◆ Exercise ◆
Copy every line of the listing that holds the string "right".

◆ Data supplied ◆

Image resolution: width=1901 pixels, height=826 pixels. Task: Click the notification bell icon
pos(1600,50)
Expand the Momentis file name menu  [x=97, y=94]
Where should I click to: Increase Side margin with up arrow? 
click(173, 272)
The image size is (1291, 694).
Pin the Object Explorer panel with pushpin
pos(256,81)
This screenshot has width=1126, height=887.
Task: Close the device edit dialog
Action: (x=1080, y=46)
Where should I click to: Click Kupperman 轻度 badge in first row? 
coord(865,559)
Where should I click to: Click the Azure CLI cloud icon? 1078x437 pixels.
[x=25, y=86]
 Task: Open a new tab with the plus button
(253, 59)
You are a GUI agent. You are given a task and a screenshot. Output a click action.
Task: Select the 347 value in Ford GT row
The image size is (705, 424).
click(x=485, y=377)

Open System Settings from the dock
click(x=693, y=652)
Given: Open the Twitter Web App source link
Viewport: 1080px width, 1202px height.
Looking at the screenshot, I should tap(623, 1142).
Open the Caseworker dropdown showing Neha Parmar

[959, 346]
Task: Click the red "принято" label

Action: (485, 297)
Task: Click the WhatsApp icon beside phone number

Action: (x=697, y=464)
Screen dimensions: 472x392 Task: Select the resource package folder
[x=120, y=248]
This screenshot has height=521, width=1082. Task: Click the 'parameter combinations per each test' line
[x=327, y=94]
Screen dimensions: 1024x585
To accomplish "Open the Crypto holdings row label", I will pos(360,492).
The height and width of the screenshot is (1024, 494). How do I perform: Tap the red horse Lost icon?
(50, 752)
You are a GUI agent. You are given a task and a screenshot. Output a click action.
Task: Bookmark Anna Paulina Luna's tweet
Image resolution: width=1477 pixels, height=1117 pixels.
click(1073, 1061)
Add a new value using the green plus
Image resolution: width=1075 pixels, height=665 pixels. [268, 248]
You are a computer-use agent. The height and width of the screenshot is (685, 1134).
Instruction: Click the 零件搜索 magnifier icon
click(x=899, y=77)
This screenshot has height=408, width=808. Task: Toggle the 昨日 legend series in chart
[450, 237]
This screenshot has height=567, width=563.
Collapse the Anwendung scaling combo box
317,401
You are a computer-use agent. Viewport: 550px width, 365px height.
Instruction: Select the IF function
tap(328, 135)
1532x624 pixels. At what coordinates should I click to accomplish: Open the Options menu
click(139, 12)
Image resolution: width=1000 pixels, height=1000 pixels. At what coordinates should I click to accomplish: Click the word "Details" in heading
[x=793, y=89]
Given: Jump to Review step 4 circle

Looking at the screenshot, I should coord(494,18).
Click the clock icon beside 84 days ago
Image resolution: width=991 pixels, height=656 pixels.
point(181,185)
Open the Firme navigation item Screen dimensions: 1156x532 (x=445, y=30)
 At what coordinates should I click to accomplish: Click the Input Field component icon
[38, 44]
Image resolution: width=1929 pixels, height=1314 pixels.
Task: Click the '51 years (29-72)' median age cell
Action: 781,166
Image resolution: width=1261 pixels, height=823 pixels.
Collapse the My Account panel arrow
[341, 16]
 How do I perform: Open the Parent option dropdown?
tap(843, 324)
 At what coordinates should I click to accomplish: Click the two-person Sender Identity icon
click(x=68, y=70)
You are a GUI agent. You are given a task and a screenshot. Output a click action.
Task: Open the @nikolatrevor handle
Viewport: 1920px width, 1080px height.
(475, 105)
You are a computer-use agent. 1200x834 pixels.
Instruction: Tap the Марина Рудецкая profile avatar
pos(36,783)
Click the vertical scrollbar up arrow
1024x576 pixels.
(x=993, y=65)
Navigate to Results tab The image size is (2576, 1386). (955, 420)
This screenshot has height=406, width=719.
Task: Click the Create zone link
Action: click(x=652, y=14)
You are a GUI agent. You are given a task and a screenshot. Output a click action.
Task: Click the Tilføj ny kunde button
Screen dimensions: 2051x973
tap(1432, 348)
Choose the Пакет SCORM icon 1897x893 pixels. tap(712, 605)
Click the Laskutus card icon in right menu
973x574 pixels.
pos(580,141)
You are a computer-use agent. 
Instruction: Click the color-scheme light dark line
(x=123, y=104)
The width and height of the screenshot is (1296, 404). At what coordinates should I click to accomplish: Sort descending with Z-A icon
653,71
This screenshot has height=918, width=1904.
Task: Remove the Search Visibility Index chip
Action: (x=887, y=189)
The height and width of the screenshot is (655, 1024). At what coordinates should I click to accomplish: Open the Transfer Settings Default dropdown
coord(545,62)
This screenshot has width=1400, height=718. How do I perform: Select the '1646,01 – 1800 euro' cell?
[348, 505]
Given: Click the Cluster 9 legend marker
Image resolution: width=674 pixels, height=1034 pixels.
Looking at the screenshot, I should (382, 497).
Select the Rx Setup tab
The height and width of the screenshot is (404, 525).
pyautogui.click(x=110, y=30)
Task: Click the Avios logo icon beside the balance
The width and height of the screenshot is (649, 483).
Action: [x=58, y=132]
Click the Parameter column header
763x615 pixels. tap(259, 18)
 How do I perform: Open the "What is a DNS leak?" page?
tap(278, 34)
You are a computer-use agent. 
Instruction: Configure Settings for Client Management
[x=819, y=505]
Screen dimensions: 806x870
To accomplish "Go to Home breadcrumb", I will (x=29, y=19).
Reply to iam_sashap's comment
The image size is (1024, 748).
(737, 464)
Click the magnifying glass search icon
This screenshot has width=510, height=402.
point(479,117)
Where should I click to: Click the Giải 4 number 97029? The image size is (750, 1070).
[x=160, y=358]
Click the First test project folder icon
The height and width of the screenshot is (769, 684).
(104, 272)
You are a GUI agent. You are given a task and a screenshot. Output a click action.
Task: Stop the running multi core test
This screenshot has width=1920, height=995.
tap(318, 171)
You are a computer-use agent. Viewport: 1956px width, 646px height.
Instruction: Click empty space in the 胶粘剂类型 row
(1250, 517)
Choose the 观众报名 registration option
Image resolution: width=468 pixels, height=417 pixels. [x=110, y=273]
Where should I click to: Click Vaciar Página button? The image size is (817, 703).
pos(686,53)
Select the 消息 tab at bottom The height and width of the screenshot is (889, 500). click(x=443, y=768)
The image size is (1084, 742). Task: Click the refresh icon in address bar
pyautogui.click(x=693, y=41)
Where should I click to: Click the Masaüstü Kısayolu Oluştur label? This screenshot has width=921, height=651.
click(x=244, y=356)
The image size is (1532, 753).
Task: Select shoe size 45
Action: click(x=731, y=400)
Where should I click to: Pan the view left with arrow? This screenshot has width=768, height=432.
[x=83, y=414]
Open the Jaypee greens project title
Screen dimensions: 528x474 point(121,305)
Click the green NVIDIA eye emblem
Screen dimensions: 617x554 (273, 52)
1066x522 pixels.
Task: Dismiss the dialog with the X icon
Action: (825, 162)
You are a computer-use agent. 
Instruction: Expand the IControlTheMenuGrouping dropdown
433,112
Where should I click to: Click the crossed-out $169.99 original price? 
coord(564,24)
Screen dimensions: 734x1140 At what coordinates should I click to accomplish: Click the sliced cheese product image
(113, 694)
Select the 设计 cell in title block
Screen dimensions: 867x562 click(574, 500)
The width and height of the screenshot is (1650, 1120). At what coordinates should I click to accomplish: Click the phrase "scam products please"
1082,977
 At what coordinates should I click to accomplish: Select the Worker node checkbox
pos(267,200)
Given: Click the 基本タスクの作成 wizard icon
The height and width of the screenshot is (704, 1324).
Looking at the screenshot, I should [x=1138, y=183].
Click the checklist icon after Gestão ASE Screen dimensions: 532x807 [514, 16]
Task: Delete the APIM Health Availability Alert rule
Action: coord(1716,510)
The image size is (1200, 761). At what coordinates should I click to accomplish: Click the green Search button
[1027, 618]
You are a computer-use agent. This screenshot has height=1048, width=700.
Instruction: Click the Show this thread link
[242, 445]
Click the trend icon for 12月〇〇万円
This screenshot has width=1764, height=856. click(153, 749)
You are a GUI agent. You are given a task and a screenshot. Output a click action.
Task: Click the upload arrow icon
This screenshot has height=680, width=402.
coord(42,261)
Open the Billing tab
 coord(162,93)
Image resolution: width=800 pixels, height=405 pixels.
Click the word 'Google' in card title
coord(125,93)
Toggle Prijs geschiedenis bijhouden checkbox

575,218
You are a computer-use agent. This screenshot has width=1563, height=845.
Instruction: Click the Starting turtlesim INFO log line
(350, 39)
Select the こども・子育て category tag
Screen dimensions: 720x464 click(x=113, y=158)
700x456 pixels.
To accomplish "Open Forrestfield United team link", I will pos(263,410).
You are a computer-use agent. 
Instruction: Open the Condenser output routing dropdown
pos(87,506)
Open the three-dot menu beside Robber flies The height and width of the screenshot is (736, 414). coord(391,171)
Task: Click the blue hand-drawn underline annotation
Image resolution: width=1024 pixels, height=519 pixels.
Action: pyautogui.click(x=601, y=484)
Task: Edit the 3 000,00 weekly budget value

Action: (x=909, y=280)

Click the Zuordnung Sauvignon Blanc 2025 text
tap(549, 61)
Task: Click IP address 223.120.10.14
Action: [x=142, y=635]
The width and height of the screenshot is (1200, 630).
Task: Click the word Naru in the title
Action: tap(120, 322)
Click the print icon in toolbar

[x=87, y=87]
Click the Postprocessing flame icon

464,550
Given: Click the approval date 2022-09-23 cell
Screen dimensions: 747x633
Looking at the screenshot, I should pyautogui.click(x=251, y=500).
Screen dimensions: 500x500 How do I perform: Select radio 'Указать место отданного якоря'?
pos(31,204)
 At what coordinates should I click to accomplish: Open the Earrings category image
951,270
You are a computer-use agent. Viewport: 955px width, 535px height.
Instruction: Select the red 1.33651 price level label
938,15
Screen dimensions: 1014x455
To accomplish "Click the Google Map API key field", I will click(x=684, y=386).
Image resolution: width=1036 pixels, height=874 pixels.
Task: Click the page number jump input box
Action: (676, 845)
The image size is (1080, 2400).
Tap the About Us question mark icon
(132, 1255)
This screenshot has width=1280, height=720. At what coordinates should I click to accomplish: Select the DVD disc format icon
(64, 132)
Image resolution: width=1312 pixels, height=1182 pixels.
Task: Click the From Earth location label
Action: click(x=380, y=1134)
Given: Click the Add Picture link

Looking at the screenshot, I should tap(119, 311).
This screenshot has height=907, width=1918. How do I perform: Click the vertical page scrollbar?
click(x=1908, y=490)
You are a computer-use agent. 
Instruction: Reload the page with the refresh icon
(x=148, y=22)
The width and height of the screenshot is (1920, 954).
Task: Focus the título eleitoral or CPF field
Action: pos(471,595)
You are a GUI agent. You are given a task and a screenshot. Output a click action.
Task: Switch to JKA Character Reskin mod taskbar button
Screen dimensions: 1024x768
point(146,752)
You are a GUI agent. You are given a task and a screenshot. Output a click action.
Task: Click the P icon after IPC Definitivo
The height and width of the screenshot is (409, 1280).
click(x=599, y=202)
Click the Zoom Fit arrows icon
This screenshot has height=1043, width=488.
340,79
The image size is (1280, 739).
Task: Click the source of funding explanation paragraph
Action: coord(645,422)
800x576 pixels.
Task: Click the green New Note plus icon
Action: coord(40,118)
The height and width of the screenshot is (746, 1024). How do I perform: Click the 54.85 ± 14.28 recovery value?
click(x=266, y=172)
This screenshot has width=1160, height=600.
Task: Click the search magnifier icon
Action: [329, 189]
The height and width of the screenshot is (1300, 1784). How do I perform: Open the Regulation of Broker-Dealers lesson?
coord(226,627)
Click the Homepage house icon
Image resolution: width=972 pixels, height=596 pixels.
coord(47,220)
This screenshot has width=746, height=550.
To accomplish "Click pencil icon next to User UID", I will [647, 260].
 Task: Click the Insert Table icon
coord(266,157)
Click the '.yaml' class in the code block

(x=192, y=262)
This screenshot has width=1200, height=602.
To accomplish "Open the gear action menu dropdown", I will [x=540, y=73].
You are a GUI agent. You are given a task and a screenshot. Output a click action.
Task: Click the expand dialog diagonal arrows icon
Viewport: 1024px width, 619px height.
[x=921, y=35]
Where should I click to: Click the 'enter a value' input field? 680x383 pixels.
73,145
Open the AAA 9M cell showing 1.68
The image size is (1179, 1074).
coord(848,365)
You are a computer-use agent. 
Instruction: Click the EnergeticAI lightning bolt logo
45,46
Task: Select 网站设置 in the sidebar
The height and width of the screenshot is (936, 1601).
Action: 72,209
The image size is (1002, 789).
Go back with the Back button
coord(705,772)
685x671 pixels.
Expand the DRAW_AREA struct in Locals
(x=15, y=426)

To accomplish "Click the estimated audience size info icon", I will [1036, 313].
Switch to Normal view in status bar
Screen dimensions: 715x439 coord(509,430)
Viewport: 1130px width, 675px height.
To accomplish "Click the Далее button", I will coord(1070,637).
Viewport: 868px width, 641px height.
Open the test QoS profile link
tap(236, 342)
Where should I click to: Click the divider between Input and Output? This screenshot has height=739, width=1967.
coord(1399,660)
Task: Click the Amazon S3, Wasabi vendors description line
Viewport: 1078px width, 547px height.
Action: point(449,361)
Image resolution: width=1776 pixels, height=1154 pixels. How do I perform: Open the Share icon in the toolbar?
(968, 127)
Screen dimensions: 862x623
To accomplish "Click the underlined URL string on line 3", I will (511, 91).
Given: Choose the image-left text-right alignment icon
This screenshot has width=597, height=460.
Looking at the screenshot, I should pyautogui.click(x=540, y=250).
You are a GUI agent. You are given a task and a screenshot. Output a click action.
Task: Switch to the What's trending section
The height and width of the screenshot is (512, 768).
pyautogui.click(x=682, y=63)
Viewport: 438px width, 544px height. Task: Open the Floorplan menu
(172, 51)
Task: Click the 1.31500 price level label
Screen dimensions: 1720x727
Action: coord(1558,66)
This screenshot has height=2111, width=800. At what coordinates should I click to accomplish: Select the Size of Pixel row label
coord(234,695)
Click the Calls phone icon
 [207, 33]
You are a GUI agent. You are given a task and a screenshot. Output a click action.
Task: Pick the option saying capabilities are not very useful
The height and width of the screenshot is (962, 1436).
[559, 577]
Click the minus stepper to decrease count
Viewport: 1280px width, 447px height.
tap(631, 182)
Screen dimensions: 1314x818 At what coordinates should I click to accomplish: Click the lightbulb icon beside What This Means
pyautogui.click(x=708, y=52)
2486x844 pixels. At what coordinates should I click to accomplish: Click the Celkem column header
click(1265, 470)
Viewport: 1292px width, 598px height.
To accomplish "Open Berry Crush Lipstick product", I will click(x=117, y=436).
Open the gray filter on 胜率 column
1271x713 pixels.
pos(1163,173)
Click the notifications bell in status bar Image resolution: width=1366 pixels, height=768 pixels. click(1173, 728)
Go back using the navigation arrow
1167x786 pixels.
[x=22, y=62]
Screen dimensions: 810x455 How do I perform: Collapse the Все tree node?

◆ Answer space ◆
Click the Laskutus card icon in right menu
Given: Choose the image-left text-right alignment icon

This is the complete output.